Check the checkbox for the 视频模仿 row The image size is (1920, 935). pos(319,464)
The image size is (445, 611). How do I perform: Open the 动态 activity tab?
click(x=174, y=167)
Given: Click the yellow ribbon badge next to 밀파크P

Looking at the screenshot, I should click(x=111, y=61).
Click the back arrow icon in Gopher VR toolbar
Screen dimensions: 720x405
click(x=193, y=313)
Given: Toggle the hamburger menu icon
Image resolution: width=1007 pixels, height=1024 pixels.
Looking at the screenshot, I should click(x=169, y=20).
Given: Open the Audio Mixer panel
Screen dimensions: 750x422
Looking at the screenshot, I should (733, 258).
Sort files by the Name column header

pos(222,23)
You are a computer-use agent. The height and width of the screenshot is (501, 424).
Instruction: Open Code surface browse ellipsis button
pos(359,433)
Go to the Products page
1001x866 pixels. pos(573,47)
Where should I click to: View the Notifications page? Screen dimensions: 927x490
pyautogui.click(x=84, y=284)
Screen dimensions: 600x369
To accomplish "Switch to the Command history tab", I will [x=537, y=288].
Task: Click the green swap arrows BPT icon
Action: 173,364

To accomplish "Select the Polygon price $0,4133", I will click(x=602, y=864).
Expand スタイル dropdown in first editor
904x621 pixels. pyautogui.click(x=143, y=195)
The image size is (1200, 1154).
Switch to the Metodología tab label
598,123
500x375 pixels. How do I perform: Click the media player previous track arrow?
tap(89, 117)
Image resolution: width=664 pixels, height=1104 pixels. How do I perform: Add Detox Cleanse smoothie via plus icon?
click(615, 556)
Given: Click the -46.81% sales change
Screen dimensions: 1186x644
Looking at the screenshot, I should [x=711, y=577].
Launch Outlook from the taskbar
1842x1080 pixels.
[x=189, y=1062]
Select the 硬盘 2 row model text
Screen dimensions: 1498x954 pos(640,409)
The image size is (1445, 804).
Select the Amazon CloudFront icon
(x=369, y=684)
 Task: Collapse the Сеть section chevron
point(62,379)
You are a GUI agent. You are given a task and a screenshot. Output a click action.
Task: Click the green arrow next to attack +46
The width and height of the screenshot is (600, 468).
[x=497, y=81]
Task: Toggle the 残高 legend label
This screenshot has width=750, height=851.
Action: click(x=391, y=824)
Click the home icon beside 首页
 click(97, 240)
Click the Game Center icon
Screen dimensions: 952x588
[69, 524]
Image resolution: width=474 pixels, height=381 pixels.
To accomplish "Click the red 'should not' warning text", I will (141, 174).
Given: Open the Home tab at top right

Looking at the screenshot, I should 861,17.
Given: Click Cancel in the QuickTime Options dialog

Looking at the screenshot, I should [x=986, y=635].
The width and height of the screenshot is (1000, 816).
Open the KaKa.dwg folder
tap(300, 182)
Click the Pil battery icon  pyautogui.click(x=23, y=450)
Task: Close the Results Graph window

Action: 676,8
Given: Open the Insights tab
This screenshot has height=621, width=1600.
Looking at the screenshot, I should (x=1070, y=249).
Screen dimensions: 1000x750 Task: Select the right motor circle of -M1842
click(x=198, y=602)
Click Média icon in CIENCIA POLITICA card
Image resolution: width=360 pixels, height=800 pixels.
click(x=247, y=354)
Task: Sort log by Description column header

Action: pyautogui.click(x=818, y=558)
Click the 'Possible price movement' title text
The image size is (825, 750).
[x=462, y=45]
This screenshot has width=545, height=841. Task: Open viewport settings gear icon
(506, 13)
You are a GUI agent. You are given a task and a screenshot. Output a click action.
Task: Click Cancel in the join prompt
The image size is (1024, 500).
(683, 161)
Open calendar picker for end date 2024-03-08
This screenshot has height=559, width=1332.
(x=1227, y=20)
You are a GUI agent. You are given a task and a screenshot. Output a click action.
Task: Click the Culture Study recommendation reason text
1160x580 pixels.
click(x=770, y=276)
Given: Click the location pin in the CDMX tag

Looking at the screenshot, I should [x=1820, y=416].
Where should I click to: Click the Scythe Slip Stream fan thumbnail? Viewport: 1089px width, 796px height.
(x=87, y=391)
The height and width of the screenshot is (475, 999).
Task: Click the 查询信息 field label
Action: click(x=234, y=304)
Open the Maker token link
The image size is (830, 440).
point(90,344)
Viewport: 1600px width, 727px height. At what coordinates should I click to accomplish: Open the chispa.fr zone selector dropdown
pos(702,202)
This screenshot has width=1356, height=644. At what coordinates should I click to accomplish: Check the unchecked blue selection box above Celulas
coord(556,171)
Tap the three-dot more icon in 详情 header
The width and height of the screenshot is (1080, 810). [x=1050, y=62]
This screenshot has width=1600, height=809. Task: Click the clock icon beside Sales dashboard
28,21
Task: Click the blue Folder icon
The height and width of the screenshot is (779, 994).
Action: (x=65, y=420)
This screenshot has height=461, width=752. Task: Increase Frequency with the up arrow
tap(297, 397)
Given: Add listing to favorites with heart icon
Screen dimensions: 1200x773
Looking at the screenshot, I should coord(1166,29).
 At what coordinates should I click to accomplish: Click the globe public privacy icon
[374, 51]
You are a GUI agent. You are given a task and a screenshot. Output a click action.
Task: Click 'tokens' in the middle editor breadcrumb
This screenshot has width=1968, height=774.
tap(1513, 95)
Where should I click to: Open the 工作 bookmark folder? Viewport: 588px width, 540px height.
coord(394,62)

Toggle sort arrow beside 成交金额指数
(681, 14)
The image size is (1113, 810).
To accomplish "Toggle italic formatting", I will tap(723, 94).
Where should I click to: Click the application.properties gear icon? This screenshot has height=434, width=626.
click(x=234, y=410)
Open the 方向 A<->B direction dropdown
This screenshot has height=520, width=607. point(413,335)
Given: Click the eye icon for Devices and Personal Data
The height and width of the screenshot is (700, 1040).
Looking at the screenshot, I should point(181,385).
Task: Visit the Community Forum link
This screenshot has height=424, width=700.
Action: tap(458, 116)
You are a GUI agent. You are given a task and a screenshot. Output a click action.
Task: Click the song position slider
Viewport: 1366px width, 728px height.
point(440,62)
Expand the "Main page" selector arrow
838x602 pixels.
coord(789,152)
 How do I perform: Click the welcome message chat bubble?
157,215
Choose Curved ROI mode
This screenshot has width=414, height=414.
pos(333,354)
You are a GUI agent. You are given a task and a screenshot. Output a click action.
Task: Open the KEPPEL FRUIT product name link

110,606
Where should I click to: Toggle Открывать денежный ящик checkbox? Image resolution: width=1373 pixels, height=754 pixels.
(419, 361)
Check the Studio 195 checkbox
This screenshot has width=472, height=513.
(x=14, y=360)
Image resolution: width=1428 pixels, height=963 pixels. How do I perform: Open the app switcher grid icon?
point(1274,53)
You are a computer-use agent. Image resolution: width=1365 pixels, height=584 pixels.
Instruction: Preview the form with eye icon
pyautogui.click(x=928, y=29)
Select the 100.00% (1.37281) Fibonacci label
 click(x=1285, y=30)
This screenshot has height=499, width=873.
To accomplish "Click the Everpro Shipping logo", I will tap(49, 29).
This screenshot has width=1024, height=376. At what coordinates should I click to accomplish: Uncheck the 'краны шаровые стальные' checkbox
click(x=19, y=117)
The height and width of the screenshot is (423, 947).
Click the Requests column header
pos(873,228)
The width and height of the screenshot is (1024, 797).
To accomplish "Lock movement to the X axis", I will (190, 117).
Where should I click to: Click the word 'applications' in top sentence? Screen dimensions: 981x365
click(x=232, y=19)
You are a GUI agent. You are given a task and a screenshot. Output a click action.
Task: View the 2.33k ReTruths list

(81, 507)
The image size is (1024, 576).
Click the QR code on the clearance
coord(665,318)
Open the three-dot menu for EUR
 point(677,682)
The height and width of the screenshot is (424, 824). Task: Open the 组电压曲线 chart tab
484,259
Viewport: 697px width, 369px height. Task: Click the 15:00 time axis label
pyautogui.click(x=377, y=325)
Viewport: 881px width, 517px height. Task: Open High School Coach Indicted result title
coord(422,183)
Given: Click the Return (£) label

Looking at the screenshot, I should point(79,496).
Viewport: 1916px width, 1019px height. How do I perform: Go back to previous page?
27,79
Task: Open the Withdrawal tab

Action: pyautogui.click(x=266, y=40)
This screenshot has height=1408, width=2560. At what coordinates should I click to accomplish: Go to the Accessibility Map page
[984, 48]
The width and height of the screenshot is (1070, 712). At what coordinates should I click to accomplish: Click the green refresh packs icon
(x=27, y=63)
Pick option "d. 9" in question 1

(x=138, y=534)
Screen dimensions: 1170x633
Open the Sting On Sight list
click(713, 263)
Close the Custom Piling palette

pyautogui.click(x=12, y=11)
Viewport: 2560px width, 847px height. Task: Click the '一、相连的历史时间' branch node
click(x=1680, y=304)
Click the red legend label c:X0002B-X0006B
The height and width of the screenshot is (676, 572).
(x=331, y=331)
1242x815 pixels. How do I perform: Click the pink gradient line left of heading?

§ Instructions for the task: In the entries above, identify every line with the word "movement". Copy those lines.

§ Response:
Click the 'Possible price movement' title text
To accomplish "Lock movement to the X axis", I will (190, 117).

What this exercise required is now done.